- DOCUMENT SEGMENT:
**********
The attack sent shivers through many in the Chechen community, who fear a breakdown of the relative ethnic peace that has prevailed in Moscow, despite two savage wars in Chechnya.
"When terrorist acts occur, Chechens, wherever they are, will be blamed," says Mr. Aslakhanov. "There is a big possibility of more terrorist strikes. No one knows what will happen then."
"Ethnic splits are growing in this country, and the war is feeding the prejudices of average Russians against Chechens and people from the Caucasus in general," says Mr. Gakayev of the Chechen Cultural Center.
Though they are Russian citizens, the huge Chechen diaspora in Russian cities have led precarious lives since the first war to crush a separatist movement in Chechnya began in 1994.
Chechens are regularly subjected to "special procedures" by police, such as fingerprinting, and are sometimes singled out for violent treatment by Russian nationalist and skinhead groups.
Gakayev says that in the wake of the theater attack, there has been sporadic persecution of individual Chechens but nothing like the wave of arrests, police beatings, and deportations that occurred in Moscow following a series of still-unsolved apartment bombings that killed hundreds in 1999. "This time authorities are keeping things under control, but Chechens are still regarded as enemy aliens," he says.
**********
- SUPPLIED DATA:
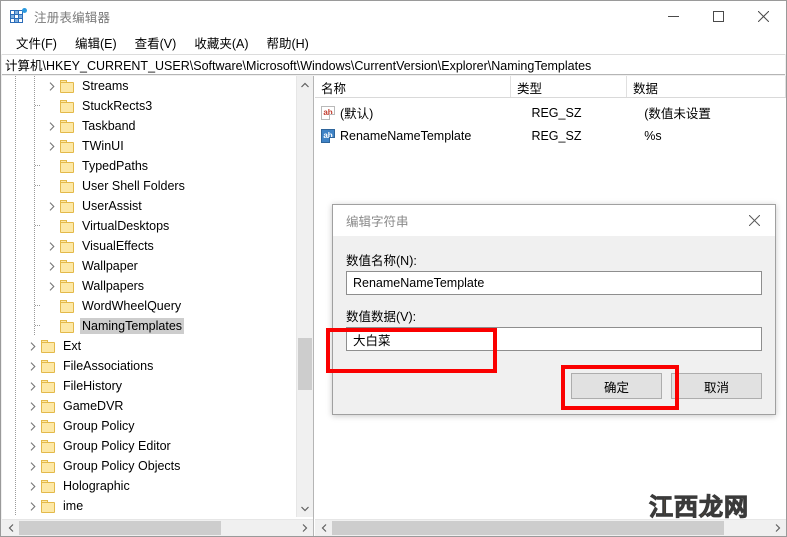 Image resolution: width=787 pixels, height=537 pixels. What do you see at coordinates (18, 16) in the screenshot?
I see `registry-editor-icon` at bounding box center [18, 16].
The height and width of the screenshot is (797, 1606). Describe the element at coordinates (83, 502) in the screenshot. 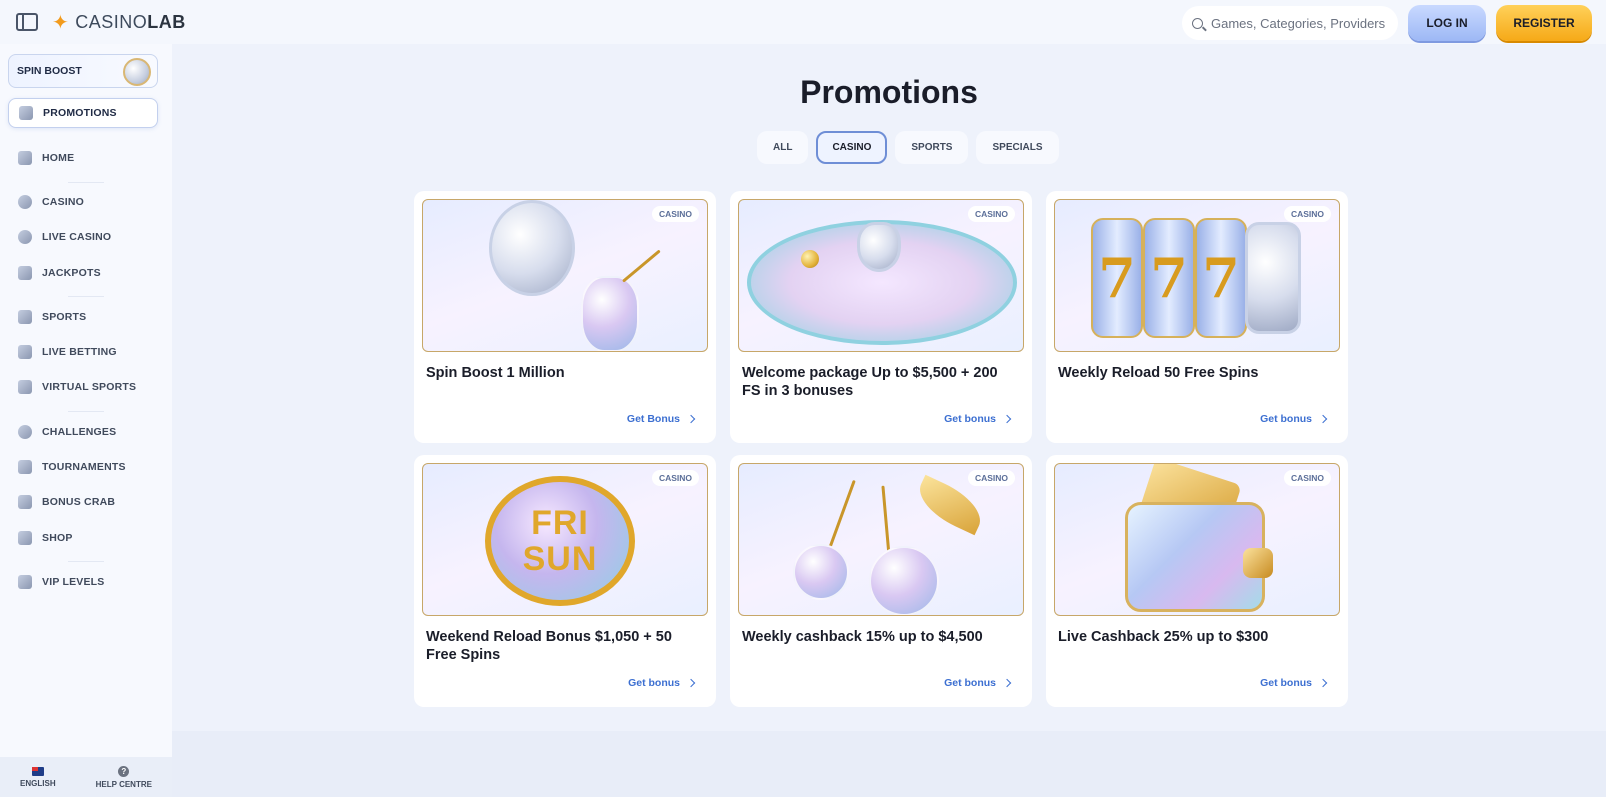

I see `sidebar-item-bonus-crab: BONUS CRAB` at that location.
**********
According to the excerpt about Chechens in Moscow, what "special procedures" does the police regularly apply to Chechens?

Fingerprinting.